Puis un fils lui était né. Il avait reporté ses mauvais traitements sur cet enfant. Celui-ci avait grandi dans la haine de son père et, arrivé à l’adolescence, il s’était enfui.

Le malheureux, livré à ses instincts et poussé au mal par la misère, s’était fait bandit. Il avait péri sur l’échafaud condamné à la peine capitale sous le surnom de Général des Carrières.

Le président avait eu l’infamie d’assister à cette exécution.

Privé de son souffre-douleur ordinaire, il avait fait endurer le martyre à sa pauvre femme.
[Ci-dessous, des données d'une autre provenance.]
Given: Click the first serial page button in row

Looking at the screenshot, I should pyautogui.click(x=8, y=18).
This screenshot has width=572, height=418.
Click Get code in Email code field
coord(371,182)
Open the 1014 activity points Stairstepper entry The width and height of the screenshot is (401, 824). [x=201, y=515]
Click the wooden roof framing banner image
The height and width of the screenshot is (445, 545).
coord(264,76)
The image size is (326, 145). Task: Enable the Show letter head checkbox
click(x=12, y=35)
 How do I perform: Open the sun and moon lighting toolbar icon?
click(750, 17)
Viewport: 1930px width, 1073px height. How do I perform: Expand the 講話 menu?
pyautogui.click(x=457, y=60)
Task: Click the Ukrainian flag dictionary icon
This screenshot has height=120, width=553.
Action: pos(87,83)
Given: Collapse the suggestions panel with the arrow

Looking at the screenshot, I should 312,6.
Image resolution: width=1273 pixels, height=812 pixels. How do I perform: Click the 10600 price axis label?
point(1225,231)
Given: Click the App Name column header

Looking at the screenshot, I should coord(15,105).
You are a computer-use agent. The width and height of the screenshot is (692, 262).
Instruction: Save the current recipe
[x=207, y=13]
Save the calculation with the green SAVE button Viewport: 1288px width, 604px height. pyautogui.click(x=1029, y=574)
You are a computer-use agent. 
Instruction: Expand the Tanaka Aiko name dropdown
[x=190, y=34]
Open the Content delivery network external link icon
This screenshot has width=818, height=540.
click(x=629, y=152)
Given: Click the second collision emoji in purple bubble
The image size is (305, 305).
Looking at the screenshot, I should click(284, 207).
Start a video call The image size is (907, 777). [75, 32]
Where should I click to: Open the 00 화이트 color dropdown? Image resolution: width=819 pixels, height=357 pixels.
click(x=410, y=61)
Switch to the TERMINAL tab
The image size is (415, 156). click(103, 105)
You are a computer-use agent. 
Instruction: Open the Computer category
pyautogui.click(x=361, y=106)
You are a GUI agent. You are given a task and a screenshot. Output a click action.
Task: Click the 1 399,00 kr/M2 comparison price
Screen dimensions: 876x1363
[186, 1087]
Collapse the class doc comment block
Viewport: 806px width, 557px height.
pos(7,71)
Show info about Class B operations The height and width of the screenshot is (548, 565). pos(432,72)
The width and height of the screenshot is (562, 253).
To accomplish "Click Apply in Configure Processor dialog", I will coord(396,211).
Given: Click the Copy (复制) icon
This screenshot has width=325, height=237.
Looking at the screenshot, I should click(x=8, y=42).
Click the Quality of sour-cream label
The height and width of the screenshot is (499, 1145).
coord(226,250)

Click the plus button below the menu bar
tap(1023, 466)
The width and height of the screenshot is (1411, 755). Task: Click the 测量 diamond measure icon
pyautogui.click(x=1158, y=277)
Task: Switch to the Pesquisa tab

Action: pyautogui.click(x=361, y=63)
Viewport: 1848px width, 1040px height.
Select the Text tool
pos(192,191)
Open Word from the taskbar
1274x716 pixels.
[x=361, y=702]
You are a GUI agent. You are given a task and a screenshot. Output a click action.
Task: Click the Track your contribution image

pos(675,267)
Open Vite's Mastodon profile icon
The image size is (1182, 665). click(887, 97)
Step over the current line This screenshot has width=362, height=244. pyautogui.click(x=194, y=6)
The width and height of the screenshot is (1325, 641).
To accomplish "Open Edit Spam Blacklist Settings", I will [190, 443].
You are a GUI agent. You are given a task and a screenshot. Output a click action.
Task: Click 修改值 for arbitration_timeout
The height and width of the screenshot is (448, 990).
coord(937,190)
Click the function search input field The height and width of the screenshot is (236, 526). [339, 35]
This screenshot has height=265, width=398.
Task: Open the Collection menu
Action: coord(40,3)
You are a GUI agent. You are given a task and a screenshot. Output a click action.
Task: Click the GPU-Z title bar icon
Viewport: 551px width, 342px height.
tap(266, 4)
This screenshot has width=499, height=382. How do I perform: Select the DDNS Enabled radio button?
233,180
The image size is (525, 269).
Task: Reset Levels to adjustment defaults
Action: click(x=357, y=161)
Deux enfants étaient nés cependant de cette union si peu assortie : Georges et Julie…

Mme Bartier s’était laissée aller un instant à un sentiment d’amour véritable. Elle avait aimé son beau-frère, Lucien Bartier, autrement dit le Docteur-Noir.

Georges était le fruit de cette faute. Cela explique pourquoi l’enfant était si peu fait à la ressemblance du président. Autant celui-ci était violent et mauvais, autant le jeune homme était doux et bon.

Quant à Julie, elle semblait être le portrait vivant de son père. Au moral, son air de résignation triste rappelait plutôt sa mère.

Le magistrat, après avoir hypocritement suivi le cercueil de sa femme au cimetière, était rentré chez lui et avait fait maison nette.

Il n’avait conservé pour tout domestique qu’une vieille bonne et son valet de chambre, garçon inoffensif et craintif, qui lui obéissait sans réflexion, avec l’inconscience d’un caniche.

Depuis la mort de sa femme, il prenait ses repas dans un restaurant des boulevards.

Georges et Julie vivaient ainsi à l’abandon.

Le frère et la sœur prenaient ensemble leurs leçons qu’un maître ennuyeux et rude, choisi par le président, venait leur donner.

Ils ne voyaient plus leur père que le soir.

Sa rentrée glaçait les jeunes gens d’épouvante. D’ailleurs le président, fidèle à ses anciennes habitudes, se vengeait toujours sur Georges de ses ennuis et de ses tracas.

C’est sur le pauvre enfant qu’il passait à présent ses mauvaises humeur.

Il éprouvait une satisfaction cruelle à voir les humiliations du malheureux Georges.

Le sentiment de la paternité n’avait jamais existé chez ce monstre égoïste et sournois…

Ce qui résulta de ces violences, on le devine, ce fut le départ de Georges. Mais sans amis, sans ressources, il ne pouvait subsister dans Paris. Une nuit, on l’arrêta, et après une journée passée au Dépôt, il fut traduit en correctionnelle pour vagabondage.